* [EXERCISE DATA]:
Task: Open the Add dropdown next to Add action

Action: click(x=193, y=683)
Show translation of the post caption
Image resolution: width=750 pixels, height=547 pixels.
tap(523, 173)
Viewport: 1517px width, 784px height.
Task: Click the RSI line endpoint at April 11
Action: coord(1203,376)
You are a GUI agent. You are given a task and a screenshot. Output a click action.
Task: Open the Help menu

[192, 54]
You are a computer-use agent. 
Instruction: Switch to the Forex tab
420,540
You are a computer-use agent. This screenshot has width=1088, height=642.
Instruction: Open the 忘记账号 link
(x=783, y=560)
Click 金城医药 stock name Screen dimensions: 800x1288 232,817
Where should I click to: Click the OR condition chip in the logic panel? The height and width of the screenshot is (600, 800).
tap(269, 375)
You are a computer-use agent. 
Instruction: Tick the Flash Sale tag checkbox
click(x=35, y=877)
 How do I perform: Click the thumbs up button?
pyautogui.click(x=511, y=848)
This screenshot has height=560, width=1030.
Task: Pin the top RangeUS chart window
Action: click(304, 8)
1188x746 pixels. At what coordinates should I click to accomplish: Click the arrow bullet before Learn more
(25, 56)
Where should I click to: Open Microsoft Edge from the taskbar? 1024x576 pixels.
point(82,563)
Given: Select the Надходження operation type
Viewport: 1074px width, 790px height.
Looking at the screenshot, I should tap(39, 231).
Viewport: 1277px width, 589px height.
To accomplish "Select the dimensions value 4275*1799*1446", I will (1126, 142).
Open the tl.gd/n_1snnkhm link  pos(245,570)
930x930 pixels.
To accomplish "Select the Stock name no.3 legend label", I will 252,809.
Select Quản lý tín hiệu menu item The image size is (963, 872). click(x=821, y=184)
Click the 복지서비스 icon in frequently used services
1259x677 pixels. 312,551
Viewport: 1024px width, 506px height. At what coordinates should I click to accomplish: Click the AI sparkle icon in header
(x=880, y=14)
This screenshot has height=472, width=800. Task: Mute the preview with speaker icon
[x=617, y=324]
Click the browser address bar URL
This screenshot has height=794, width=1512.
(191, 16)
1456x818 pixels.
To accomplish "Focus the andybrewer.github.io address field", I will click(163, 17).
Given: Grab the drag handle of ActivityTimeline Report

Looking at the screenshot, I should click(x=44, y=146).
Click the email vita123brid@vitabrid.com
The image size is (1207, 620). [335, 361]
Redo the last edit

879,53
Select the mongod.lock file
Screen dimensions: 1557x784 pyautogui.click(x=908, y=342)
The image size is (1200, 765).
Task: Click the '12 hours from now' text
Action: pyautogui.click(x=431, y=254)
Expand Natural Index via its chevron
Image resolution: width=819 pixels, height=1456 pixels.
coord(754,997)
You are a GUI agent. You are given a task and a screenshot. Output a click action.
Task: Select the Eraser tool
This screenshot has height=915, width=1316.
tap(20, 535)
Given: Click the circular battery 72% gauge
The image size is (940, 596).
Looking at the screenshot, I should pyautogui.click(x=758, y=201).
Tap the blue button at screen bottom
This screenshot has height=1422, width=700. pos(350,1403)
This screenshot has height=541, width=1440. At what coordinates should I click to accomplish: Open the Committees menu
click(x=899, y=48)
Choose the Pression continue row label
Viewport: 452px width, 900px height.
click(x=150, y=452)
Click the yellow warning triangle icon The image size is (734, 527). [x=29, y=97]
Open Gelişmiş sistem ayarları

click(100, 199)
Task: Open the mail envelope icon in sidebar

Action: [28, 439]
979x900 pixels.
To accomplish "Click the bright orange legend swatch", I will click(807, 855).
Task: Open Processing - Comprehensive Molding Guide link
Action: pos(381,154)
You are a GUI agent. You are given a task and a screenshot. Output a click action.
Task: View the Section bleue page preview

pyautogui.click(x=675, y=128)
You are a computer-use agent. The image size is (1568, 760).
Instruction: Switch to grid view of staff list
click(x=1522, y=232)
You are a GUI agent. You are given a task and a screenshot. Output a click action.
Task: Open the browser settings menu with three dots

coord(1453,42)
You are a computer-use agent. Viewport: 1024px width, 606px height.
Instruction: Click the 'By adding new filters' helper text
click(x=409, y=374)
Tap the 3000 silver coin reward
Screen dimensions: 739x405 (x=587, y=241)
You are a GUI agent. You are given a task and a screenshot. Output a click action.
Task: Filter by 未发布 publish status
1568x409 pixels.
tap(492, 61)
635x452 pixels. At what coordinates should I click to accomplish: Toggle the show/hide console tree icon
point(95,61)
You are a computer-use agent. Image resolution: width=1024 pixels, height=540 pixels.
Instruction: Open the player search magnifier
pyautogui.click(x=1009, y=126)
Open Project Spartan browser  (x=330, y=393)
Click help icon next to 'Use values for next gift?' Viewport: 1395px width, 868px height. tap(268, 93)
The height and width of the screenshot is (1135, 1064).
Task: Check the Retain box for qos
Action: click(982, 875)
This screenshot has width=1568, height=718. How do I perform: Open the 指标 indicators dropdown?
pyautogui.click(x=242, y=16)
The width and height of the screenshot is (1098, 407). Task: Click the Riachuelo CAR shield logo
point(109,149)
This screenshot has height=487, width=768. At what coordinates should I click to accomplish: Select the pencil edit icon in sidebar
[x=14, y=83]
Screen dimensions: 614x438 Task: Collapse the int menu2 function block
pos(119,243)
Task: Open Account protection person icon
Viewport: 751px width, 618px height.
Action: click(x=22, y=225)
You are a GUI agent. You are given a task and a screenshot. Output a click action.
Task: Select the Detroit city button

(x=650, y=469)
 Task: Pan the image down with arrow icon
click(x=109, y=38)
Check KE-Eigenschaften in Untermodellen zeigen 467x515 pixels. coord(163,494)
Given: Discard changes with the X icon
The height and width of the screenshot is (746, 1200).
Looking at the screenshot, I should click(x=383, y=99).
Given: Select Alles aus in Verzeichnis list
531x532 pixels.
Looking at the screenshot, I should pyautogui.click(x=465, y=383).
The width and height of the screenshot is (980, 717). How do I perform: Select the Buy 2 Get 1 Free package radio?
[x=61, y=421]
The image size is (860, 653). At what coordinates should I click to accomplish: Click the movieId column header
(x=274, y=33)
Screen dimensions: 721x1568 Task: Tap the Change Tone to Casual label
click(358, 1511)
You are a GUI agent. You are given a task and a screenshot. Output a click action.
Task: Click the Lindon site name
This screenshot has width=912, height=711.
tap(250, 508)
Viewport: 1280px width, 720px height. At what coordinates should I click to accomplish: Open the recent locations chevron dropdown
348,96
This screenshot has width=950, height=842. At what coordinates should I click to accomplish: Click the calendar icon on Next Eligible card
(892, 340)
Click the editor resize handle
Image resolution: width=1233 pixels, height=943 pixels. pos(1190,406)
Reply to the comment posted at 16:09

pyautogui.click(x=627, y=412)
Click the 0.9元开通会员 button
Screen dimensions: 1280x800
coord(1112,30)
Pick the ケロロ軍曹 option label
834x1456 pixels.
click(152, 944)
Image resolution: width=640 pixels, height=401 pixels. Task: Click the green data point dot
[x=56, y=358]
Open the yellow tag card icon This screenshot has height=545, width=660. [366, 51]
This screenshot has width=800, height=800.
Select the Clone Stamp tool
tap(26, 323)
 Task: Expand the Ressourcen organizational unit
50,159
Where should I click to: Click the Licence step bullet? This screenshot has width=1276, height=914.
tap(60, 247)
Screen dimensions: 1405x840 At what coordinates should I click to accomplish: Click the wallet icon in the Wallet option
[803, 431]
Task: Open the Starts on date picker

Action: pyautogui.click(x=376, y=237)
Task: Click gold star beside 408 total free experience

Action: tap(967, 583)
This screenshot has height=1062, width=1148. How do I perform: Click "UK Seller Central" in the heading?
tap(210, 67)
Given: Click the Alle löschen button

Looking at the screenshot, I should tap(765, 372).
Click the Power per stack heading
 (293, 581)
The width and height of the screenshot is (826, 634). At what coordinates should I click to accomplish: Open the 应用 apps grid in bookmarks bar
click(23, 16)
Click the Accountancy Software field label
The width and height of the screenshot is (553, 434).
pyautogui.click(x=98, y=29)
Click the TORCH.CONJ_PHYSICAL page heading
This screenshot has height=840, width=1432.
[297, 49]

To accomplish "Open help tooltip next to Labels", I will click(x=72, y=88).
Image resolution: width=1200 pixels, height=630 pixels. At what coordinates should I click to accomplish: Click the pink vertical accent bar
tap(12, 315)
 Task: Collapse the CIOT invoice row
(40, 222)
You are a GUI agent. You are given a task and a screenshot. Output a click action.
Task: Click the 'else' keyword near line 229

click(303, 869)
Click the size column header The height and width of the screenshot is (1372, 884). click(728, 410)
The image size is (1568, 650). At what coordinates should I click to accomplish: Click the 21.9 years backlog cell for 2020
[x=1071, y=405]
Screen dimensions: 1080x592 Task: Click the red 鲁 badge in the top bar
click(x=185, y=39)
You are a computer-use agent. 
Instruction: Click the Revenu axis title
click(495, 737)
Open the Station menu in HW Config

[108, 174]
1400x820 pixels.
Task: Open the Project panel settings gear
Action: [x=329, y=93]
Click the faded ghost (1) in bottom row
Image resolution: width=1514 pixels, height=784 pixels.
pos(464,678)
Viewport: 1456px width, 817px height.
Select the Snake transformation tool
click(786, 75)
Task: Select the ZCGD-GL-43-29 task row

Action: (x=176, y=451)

* [TASK TO COMPLETE]:
Rewrite the entries from the line with "You are a computer-use agent. Image" down to the line with "Action: click(982, 875)", swapping "magnifier" for "button" and leaving everything else the same.

* [REPLY TO THE EXERCISE]:
You are a computer-use agent. Image resolution: width=1024 pixels, height=540 pixels.
Instruction: Open the player search button
pyautogui.click(x=1009, y=126)
Open Project Spartan browser  (x=330, y=393)
Click help icon next to 'Use values for next gift?' Viewport: 1395px width, 868px height. tap(268, 93)
The height and width of the screenshot is (1135, 1064).
Task: Check the Retain box for qos
Action: click(982, 875)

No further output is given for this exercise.